Michigan to begin changing how it funds mental health, addiction services

More than a dozen behavioral health clinics in Michigan will now be able to turn to Medicaid to fund their services, in much the same way that community health centers for physical care can do.

The new funding vehicle will allow clinics that meet quality standards to expand access to services, including 24-hour crisis mental health services, which are expected to reduce unnecessary visits to prisons and emergency rooms as a result of the lack of community mental health services.

U.S. Senator Debbie Stabeno, D. Lansing, revealed the state’s new “Transformational Behavioral Health Initiative” on Wednesday, October 13, during a virtual call with reporters. She was joined by Lt. Garlin Gilchrist II and Elizabeth Hertel, director of the Michigan Department of Health and Human Services.

“In our country, we have not funded mental health and addiction treatment as healthcare,” Stabino said. “For a very long time, we have said that healthcare above the neck is treated differently than healthcare below the neck.

“It may not seem like a lot, but it is fundamental to changing the way we provide mental health and addiction services in the community.”

As of this month, 13 of Michigan’s 33 accredited community behavioral health clinics will be reimbursed for service costs — an increase in funding backed by $26.5 million and US$26.5 million. Prior to this change, clinics used a variety of funding sources including grants and some Medicaid reimbursement.

The remaining 20 clinics will continue to be funded through start-up grants, although Stabenow said the next step in the process will be to get more of these clinics full Medicaid funding as well.

To be considered a certified community behavioral health clinic, these centers must meet certain quality standards. They are required to provide a comprehensive range of behavioral health services including 24/7/365 crisis services; outpatient mental health and substance abuse treatment services; spot checks, risk assessments and diagnoses; and coordinate care with emergency rooms, law enforcement, and veteran groups.

Stabeno said the initiative aims to permanently bridge the funding gap between physical and behavioral health care, which has long forced the latter to rely on grant funding to provide services to people in need.

Related: Mental health struggles are increasing in Michigan families during the pandemic. Here are their stories.

The 13 clinics eligible for the new funding compensation include:

  • Community Mental Health and Substance Abuse Services in St. Joseph County
  • Clinton, Eaton, and Ingham County Community Mental Health Authority
  • Community Network Services (Oakland County)
  • Easterseals (Auckland County)
  • HealthWest (Muskegon County)
  • Kalamazoo Integrated Services
  • Macomb County Community Mental Health
  • Saginaw County Community Mental Health Authority
  • Saint Clair County Community Mental Health Authority
  • Orientation Center (Wayne County)
  • Right Door (Ionia Province)
  • Community mental health in Washtenaw County
  • Western Michigan Community Mental Health (Lake, Mason, and Oceana counties)

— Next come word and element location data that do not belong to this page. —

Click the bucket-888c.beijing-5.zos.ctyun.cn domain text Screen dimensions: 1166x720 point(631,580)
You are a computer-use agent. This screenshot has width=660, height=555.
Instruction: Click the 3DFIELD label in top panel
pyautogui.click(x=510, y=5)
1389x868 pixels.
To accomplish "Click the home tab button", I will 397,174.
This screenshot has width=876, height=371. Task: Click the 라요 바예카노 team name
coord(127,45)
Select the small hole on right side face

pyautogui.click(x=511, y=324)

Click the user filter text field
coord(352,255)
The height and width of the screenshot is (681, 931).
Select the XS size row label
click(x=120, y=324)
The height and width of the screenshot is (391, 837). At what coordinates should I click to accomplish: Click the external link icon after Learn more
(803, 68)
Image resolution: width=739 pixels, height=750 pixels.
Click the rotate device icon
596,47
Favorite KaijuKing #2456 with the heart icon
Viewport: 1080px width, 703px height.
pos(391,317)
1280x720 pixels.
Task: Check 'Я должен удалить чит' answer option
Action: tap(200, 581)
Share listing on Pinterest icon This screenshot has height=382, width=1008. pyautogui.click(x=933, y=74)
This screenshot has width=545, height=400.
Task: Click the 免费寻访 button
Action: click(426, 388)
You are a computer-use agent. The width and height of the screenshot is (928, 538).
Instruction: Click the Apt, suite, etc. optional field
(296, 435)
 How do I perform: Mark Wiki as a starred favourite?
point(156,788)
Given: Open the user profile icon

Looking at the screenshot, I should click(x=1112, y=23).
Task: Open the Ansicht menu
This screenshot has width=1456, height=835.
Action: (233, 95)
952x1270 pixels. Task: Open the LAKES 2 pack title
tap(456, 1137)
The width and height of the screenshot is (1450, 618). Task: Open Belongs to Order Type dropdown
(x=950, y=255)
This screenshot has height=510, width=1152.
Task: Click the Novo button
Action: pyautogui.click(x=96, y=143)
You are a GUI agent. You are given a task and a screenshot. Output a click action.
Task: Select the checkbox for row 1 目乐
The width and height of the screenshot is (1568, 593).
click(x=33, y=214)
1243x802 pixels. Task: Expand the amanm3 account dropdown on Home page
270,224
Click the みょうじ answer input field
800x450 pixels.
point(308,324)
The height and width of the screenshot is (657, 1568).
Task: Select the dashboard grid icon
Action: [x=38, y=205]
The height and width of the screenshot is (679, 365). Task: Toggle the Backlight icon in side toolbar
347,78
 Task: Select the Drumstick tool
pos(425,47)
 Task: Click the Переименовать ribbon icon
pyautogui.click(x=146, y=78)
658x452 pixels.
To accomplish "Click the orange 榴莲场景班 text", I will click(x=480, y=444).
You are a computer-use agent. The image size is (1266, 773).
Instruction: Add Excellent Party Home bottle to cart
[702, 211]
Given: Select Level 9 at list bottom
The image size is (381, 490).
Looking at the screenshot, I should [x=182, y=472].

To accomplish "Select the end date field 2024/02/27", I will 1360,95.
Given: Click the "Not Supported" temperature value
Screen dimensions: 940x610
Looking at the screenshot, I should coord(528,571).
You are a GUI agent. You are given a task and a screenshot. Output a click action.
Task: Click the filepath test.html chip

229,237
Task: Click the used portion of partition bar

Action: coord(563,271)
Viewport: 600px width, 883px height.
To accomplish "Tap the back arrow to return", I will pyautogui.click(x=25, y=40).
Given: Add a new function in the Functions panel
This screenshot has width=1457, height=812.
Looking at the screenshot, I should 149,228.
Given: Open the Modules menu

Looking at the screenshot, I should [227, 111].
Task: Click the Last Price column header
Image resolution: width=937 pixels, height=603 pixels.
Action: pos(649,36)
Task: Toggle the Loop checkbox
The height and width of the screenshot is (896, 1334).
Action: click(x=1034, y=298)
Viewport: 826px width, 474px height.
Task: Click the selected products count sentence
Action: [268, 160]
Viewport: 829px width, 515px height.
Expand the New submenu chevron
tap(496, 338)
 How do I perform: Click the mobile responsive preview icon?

Michigan is not the first state to recognize accredited community behavioral health clinics. Elsewhere in the country, communities with these clinics had 63.2% fewer emergency department visits for a behavioral health crisis, a 40.7% decrease in homelessness, and 60.3% less time in prison, according to the US Department of Health and Human Services.

“I look forward to Michigan being part of the ongoing success story of this program in helping demonstrate widespread adoption of the CBDHC model across the state and across the country,” Michigan Governor Garleen Gilchrist said.

Lt. Governor noted the historical differences in who can afford and/or access mental health services, as well as the stigmas associated with them. He described the previous financing model as “disjointed, insufficient and inadequate”.

“It’s not about how much money you have, it’s about making sure you get the care you need to be healthy and successful,” Gilchrist said.

Karen Block is one Michigander who has benefited from visiting an accredited clinic. Through services provided by Easterseals in Southfield, she said she has been able to stay out of hospital and find work on her way to recovery.

“It has helped me get so far in my recovery that I have had a part-time job,” Block said. “I just want to say that the help I received from Easterseals has changed my life. Everyone should be able to receive the services they need.”

The coronavirus pandemic has exacerbated the country’s mental health struggles. For most of the first year with COVID-19, people were isolated and afraid of this unknown disease, and livelihoods were turned upside down as communities tried to limit the spread of the virus.

In 2020, drug overdose deaths increased 30% nationally, reaching an all-time high according to the Centers for Disease Control and Prevention.

Related: Michigan’s coronavirus crisis is causing an epidemic of mental health problems

Throughout the pandemic, Stabenow has secured $1.52 billion in funding through the U.S. bailout, Consolidated Appropriations Act of 2021, and the Coronavirus Control, Relief, and Economic Security (CARES) Act, for the Certified Community Behavioral Health Clinic Expansion Grant Program, according to the National Expansion Grant Program Community Behavioral Health Clinic. to her office.

“The COVID-19 crisis has highlighted the urgent and continuing need to fund comprehensive community mental health and addiction services,” Stabeno said.

One in five Americans has a mental illness or substance use disorder. And now more Michigan families are struggling as we recover from the pandemic.”